#### Given request
Copy the rows below word for word, starting at the line containing "Given: Click the 访问模式 eye icon" and continuing through the line containing "tap(494, 95)", with both of those lines included.
Start Data to use
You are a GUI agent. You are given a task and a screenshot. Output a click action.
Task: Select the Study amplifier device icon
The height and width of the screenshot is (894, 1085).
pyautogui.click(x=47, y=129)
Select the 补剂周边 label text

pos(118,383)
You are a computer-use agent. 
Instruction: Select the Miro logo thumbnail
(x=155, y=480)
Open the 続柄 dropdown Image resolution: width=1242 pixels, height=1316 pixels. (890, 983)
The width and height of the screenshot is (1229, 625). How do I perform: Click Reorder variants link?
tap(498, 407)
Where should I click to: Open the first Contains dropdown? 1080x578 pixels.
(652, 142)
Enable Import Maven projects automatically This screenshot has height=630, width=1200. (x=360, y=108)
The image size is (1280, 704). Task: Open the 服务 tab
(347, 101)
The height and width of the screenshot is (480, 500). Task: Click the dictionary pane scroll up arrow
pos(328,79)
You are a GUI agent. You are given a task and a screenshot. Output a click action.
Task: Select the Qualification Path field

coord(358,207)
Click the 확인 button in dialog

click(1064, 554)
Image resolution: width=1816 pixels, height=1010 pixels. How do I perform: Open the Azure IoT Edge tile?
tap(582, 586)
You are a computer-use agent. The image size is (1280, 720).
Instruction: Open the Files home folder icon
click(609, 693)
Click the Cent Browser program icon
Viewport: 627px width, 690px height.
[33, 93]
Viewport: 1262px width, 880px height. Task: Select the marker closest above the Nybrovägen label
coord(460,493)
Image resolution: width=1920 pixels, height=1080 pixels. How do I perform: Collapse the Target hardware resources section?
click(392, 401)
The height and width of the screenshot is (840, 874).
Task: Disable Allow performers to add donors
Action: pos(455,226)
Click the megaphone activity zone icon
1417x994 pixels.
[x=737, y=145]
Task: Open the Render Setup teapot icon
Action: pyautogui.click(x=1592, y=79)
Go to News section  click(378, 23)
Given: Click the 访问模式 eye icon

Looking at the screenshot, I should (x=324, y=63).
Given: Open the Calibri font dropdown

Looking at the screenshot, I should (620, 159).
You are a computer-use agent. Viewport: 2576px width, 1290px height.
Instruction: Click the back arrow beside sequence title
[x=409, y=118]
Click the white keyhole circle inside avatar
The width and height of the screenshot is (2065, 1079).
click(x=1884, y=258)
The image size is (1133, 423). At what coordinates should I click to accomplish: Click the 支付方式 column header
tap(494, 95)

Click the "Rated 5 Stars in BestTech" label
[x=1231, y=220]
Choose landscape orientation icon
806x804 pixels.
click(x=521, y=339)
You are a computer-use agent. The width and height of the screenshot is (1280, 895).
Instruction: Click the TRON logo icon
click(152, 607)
End Data to use
#### Result
Given: Click the 访问模式 eye icon

Looking at the screenshot, I should (x=324, y=63).
Given: Open the Calibri font dropdown

Looking at the screenshot, I should (620, 159).
You are a computer-use agent. Viewport: 2576px width, 1290px height.
Instruction: Click the back arrow beside sequence title
[x=409, y=118]
Click the white keyhole circle inside avatar
The width and height of the screenshot is (2065, 1079).
click(x=1884, y=258)
The image size is (1133, 423). At what coordinates should I click to accomplish: Click the 支付方式 column header
tap(494, 95)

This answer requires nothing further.